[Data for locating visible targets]
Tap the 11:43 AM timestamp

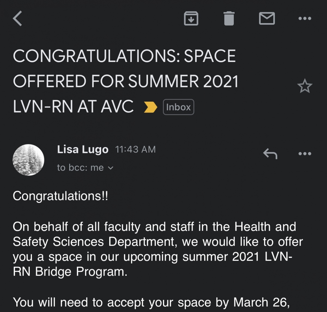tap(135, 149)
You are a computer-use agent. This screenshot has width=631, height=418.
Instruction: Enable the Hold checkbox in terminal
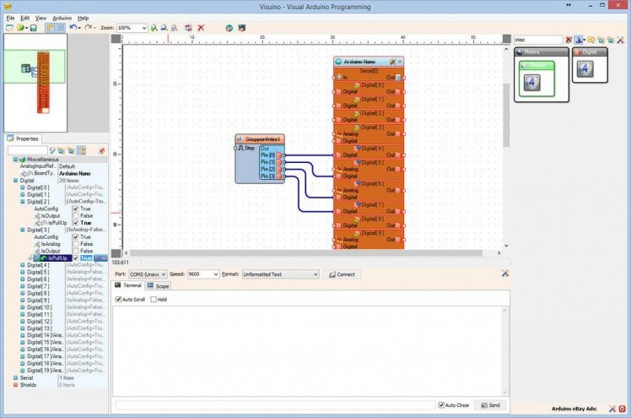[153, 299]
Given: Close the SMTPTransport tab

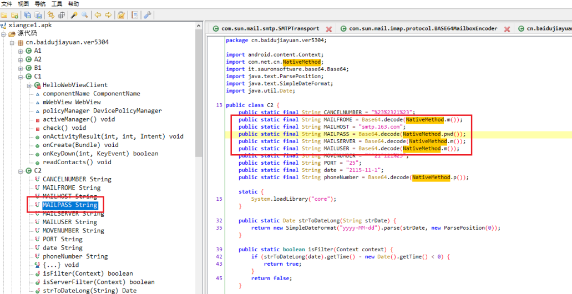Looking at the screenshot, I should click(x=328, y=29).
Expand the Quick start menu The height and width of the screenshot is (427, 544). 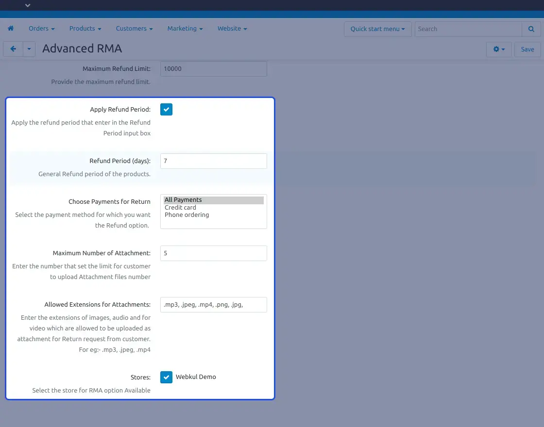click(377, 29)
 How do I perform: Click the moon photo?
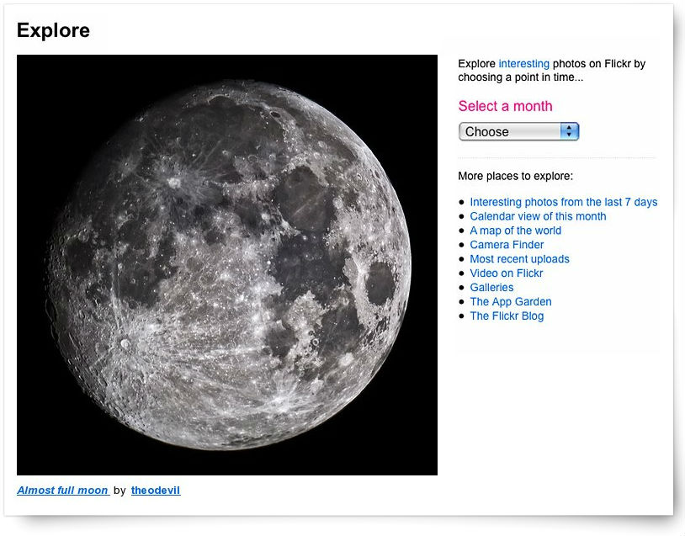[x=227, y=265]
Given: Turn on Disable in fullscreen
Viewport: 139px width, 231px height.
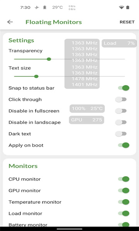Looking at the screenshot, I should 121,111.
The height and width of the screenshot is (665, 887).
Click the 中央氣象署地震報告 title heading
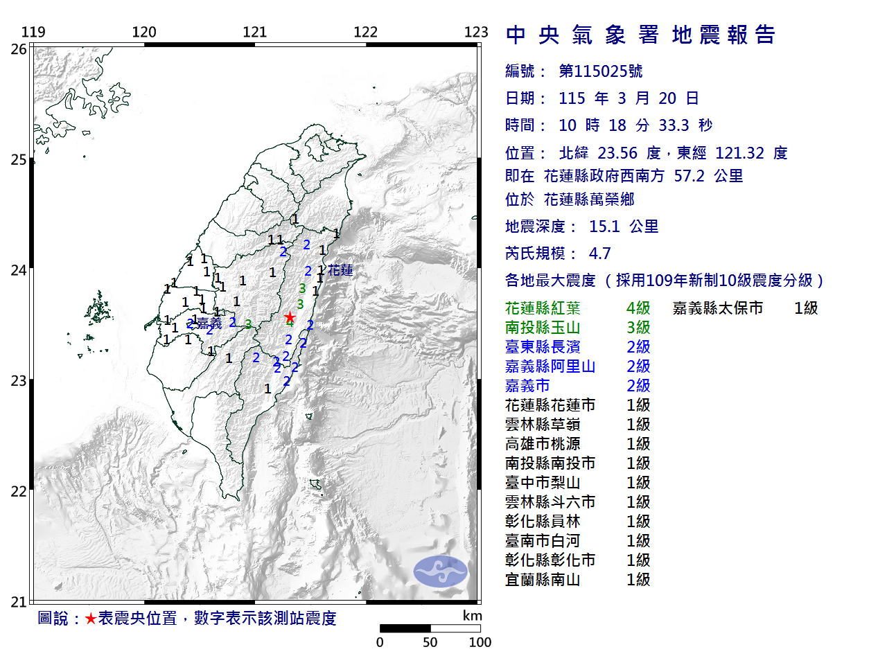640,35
---
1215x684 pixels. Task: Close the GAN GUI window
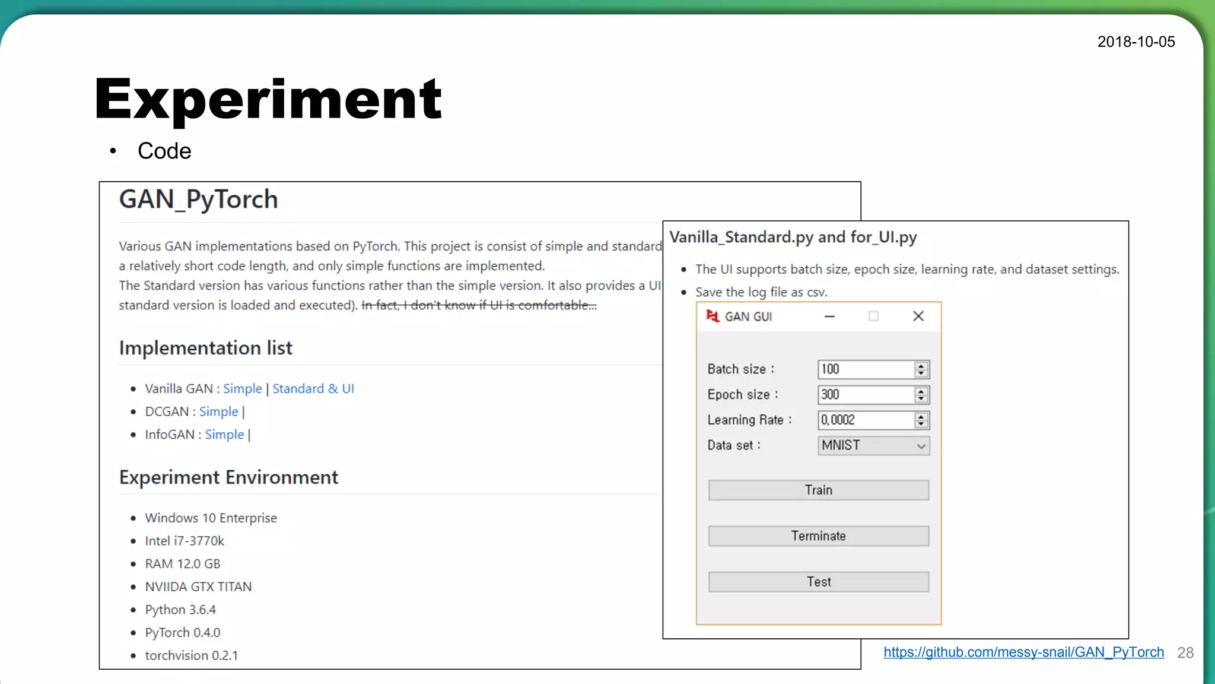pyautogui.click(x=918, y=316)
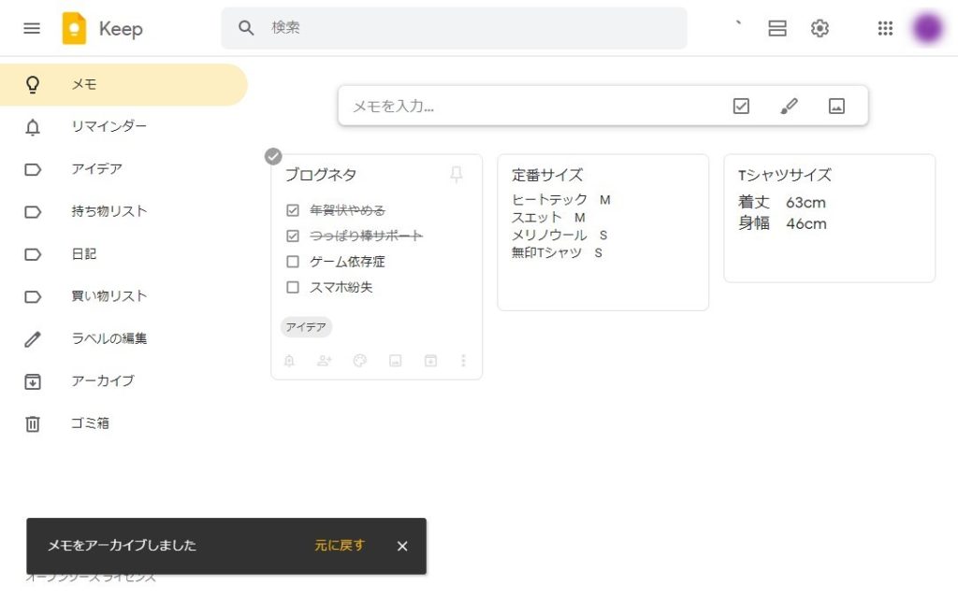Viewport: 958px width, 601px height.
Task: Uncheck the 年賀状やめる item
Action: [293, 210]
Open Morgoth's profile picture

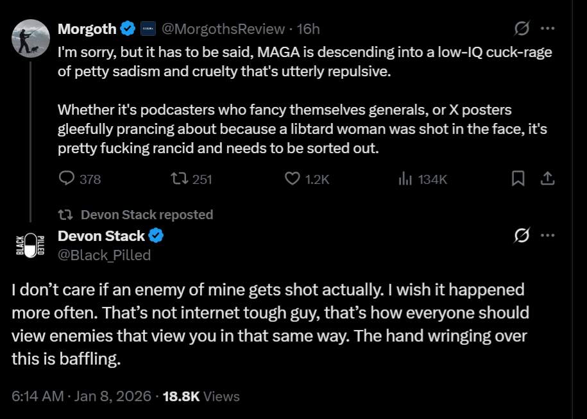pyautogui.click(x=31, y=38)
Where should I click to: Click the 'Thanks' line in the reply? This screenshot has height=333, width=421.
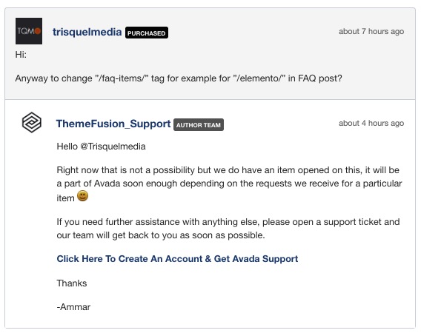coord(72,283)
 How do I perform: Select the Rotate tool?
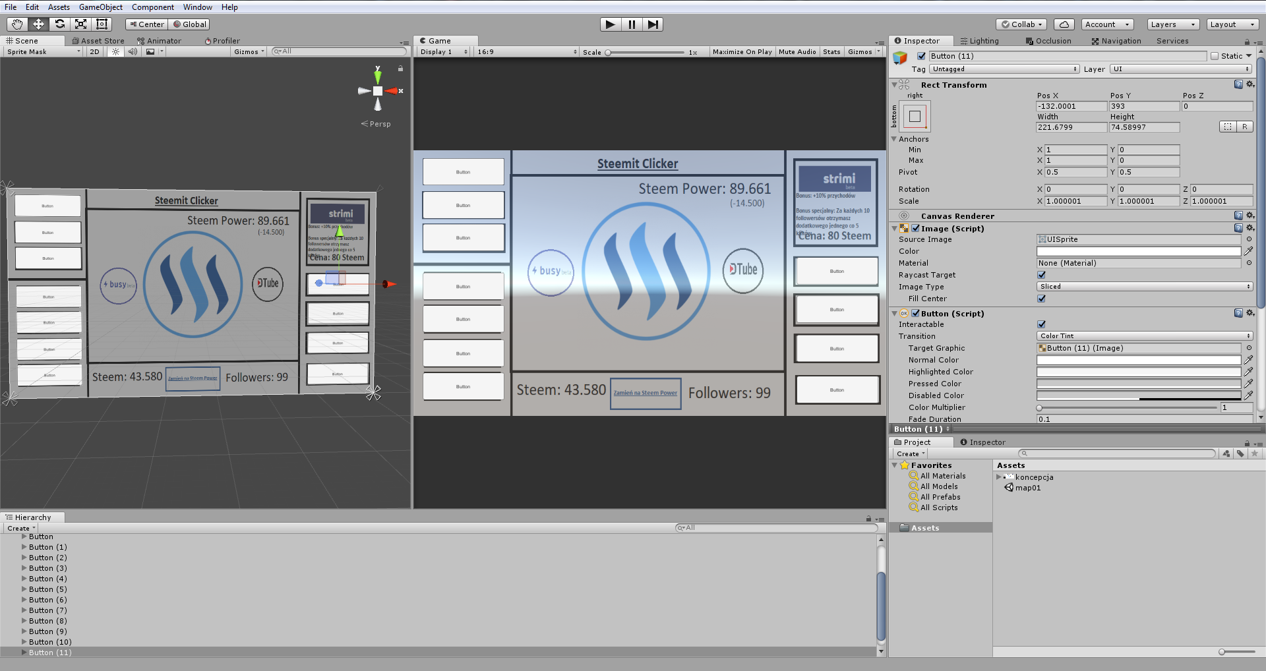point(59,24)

### What is asked
Please substitute "check box" for "checkbox" in the lines between the one holding "Tap the 11:43 AM timestamp" and the one holding "Looking at the screenshot, I should click(x=328, y=29).", inclusive, and give those lines again with everything else unchanged and the pictures left out.

### Result of the task
Tap the 11:43 AM timestamp

tap(135, 149)
You are a computer-use agent. This screenshot has width=631, height=418.
Instruction: Enable the Hold check box in terminal
[153, 299]
Given: Close the SMTPTransport tab

Looking at the screenshot, I should click(x=328, y=29).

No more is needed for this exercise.